* **REQUIREMENT**
Repeat the lines from the one containing "The image size is (674, 311)." through the last line of the data, exactly, pictures omitted.

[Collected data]
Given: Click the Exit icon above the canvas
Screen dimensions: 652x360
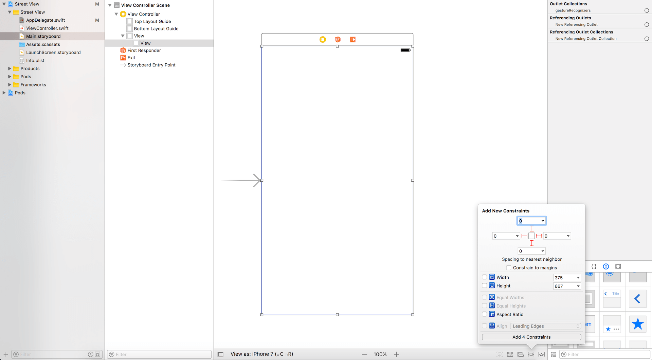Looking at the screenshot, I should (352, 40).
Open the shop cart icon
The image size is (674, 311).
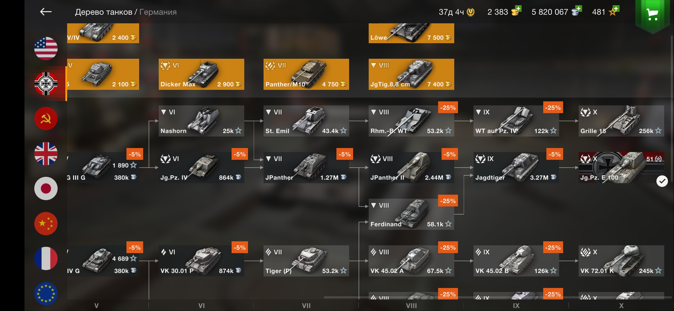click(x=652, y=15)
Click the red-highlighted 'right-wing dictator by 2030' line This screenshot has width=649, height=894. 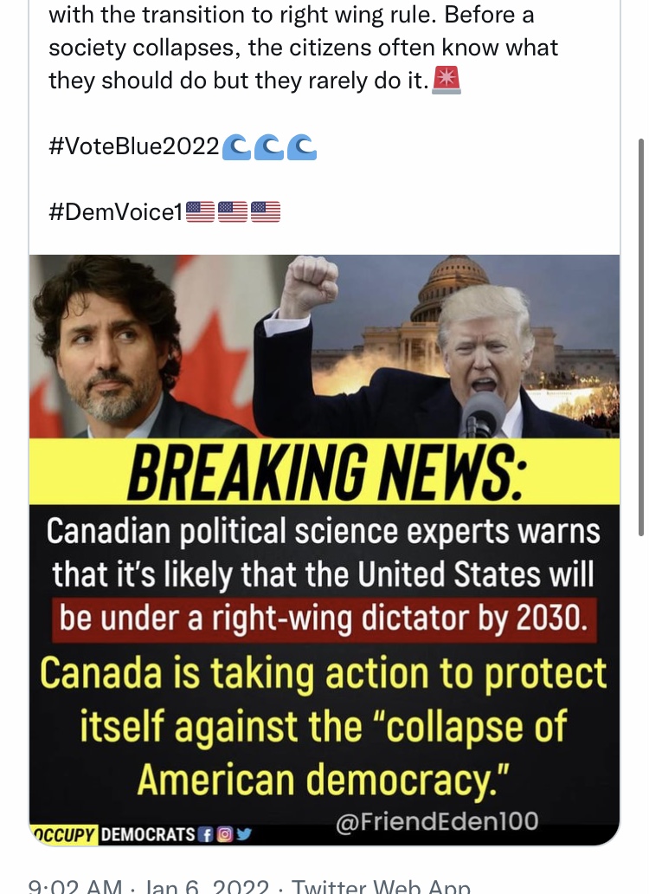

* **TASK RESPONSE**
The image size is (674, 311).
click(x=652, y=15)
Click the red-highlighted 'right-wing dictator by 2030' line This screenshot has width=649, height=894. 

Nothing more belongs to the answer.